Snowshoe Maker n.d.

Zacharie Vincent, Snowshoe Maker, n.d.

Zacharie Vincent, Snowshoe Maker, n.d.

Graphite and wash on paper, 23 x 30 cm

Château Ramezay, Montreal

Art Canada Institute, Zacharie Vincent, The Bounce, Montreal Snowshoe Club, 1886, by William Notman & Son.
William Notman & Son, The Bounce, Montreal Snowshoe Club, 1886, composite, silver salts on glass, gelatin dry plate process, 25 x 20 cm, McCord Museum. In the mid-nineteenth century snowshoeing became popular among Montreal’s European settlers. In this composite photo, Lord Stanley Preston, Governor General of Canada, is bounced into the air by members of Montreal’s Showshoe Club, a gesture of respect and celebration reserved for race winners and honoured guests.

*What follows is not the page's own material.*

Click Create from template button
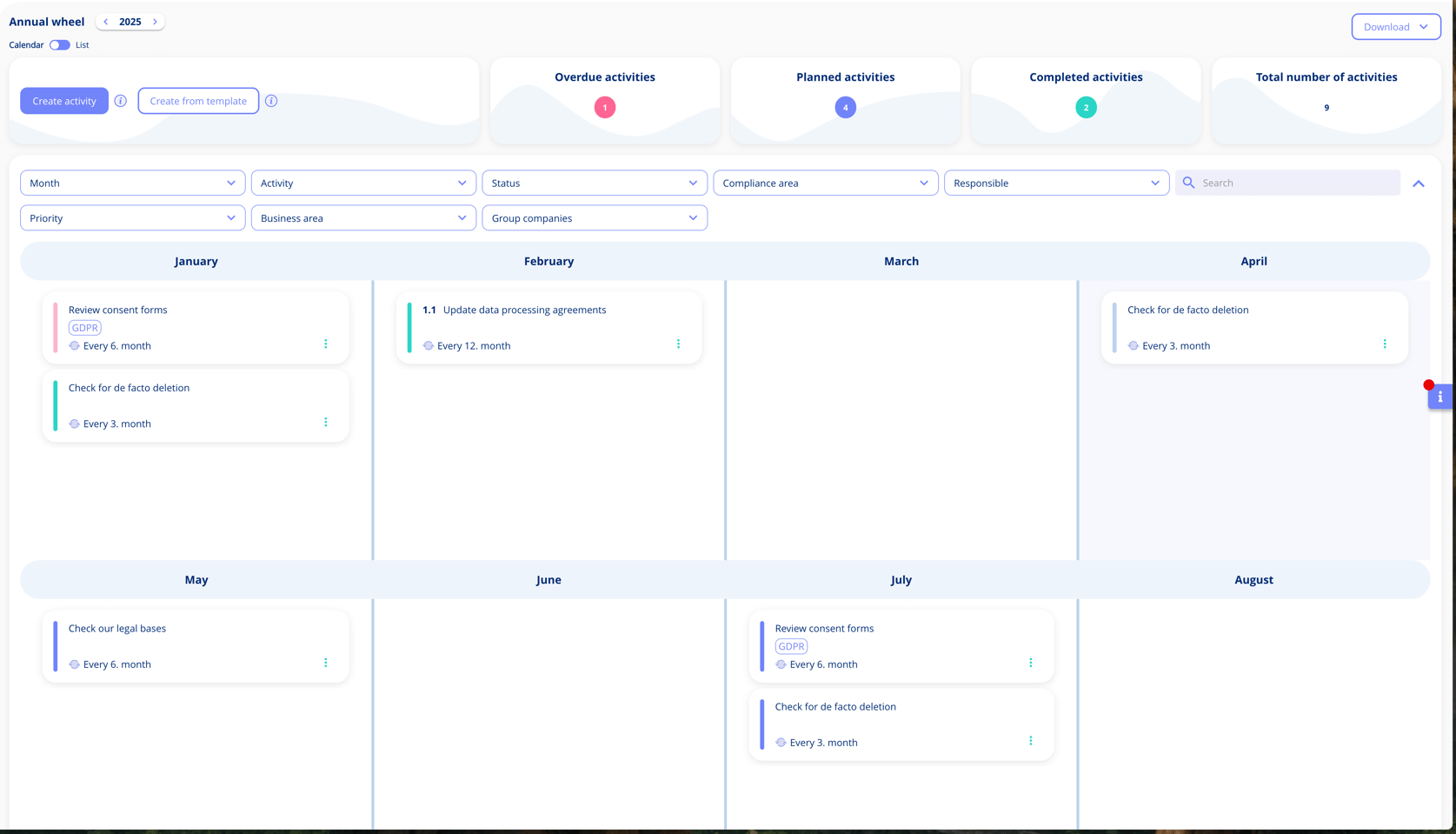[198, 101]
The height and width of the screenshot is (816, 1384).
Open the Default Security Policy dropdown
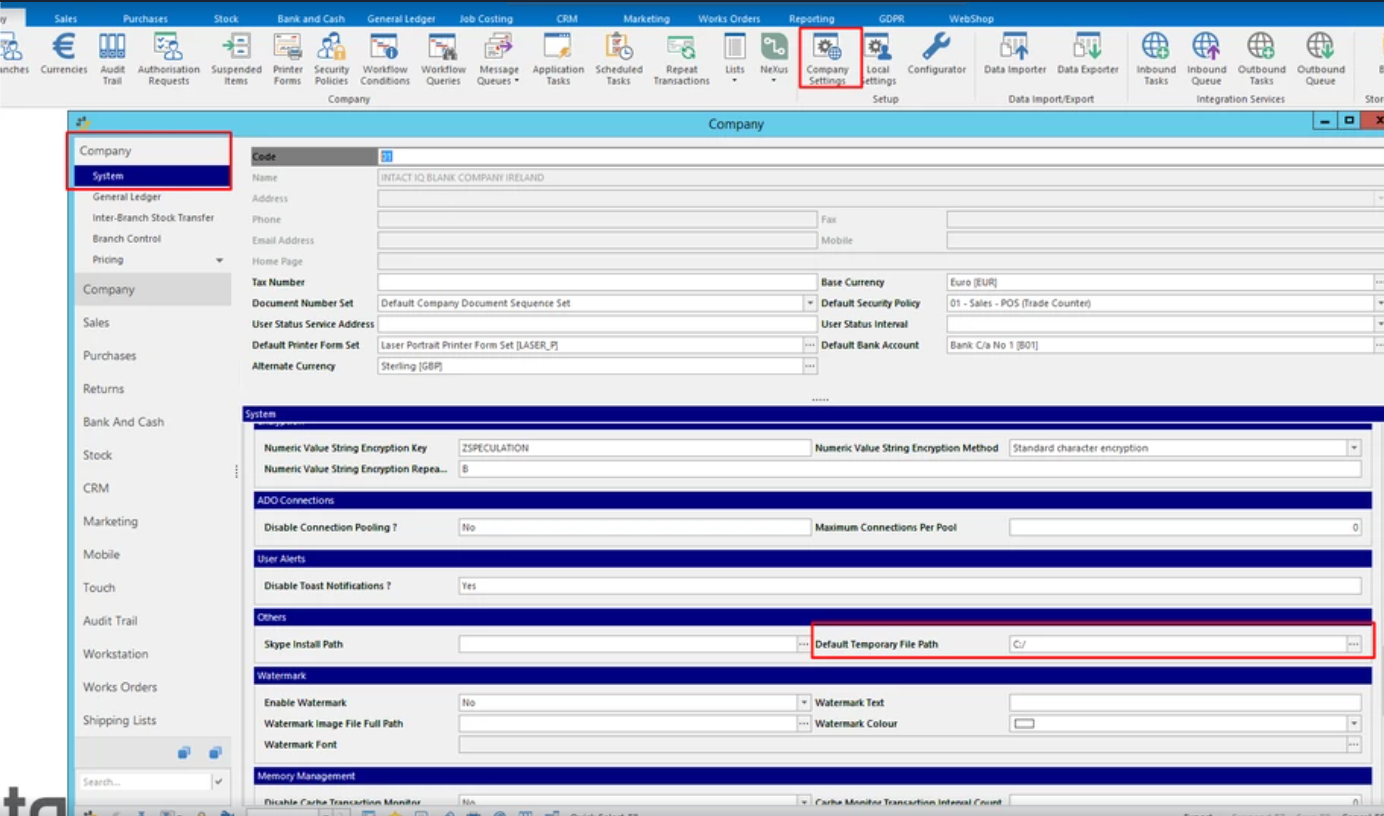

Vincent’s Snowshoe Maker shows an artisan at work. Seated in a cane chair, the man weaves the head of a snowshoe. A roll of hide strips, an awl, and a knife are at his feet. Images like this, of Native craftsmen in a domestic setting, were a powerful counter-argument to the assumption that Native people lived exclusively in nature.

 

These images also capture scenes that photography at the time was unable to record: except in professional studios, interior lighting was usually inadequate. Photographers were often obliged to move their subjects outdoors. Vincent’s work, by bearing witness to the actual conditions of working people, becomes part of an important documentary tradition.

 

Snowshoe Maker is part of a series in which Vincent illustrates the various stages in the manufacture of snowshoes. This occupation had been practised for centuries by the nomadic and semi-nomadic peoples of the North, who lived in territories criss-crossed by a vast network of lakes and waterways.  The snowshoe became a symbolic object, representing not only the deep territorial roots of Native culture but also the adoption of Native customs by the European colonists.

 

Throughout the nineteenth century snowshoes were an indispensable part of the equipment of soldiers, prospectors, surveyors, and railway builders.  After 1840 they experienced a burst of new popularity  thanks to the appearance of snowshoers’ clubs.  Native snowshoe makers did their best to keep up with the rising demand, but what had been a small artisanal trade practised by individual craftsmen who made and sold their own goods now developed into an industry, with specialization of tasks.  The artisans of Jeune-Lorette had a large share of this market.  Adapting traditional methods to the new realities, they began to work with new, more sophisticated tools, in the comfort of their own homes.